ACTION ITEM
Once you have read the data below, print all of it exactly.

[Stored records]

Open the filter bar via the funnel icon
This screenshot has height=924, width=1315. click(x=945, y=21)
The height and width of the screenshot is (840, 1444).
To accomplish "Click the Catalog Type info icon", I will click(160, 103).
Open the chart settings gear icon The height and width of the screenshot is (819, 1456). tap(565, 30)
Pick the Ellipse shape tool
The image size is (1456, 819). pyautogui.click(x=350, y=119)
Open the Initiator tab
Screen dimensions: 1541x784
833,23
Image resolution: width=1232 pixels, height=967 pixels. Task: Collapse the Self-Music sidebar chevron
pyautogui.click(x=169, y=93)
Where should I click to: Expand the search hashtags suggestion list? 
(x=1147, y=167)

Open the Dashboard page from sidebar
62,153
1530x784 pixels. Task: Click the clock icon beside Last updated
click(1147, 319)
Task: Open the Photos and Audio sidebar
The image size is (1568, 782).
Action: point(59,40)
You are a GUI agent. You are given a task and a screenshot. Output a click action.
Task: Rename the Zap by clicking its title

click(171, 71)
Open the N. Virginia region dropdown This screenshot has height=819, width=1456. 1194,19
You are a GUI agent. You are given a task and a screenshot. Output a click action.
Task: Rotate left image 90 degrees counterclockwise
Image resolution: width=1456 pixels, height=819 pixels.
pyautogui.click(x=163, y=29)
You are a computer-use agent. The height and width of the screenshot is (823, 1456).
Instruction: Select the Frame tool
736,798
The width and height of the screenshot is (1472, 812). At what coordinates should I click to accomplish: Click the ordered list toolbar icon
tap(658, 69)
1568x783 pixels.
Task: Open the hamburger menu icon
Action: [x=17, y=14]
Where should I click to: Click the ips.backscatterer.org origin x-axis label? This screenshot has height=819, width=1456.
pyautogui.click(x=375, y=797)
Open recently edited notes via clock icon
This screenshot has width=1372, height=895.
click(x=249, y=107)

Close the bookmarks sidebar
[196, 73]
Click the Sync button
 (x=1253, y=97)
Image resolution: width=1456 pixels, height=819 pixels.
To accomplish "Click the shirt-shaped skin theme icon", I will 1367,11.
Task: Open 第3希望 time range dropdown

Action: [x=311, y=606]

RESPONSE AREA
Open the filter bar via the funnel icon
This screenshot has height=924, width=1315. click(x=945, y=21)
The height and width of the screenshot is (840, 1444).
To accomplish "Click the Catalog Type info icon", I will click(160, 103).
Open the chart settings gear icon The height and width of the screenshot is (819, 1456). tap(565, 30)
Pick the Ellipse shape tool
The image size is (1456, 819). pyautogui.click(x=350, y=119)
Open the Initiator tab
Screen dimensions: 1541x784
833,23
Image resolution: width=1232 pixels, height=967 pixels. Task: Collapse the Self-Music sidebar chevron
pyautogui.click(x=169, y=93)
Where should I click to: Expand the search hashtags suggestion list? 
(x=1147, y=167)

Open the Dashboard page from sidebar
62,153
1530x784 pixels. Task: Click the clock icon beside Last updated
click(1147, 319)
Task: Open the Photos and Audio sidebar
The image size is (1568, 782).
Action: point(59,40)
You are a GUI agent. You are given a task and a screenshot. Output a click action.
Task: Rename the Zap by clicking its title

click(171, 71)
Open the N. Virginia region dropdown This screenshot has height=819, width=1456. 1194,19
You are a GUI agent. You are given a task and a screenshot. Output a click action.
Task: Rotate left image 90 degrees counterclockwise
Image resolution: width=1456 pixels, height=819 pixels.
pyautogui.click(x=163, y=29)
You are a computer-use agent. The height and width of the screenshot is (823, 1456).
Instruction: Select the Frame tool
736,798
The width and height of the screenshot is (1472, 812). At what coordinates should I click to accomplish: Click the ordered list toolbar icon
tap(658, 69)
1568x783 pixels.
Task: Open the hamburger menu icon
Action: [x=17, y=14]
Where should I click to: Click the ips.backscatterer.org origin x-axis label? This screenshot has height=819, width=1456.
pyautogui.click(x=375, y=797)
Open recently edited notes via clock icon
This screenshot has width=1372, height=895.
click(x=249, y=107)

Close the bookmarks sidebar
[196, 73]
Click the Sync button
 (x=1253, y=97)
Image resolution: width=1456 pixels, height=819 pixels.
To accomplish "Click the shirt-shaped skin theme icon", I will 1367,11.
Task: Open 第3希望 time range dropdown

Action: [x=311, y=606]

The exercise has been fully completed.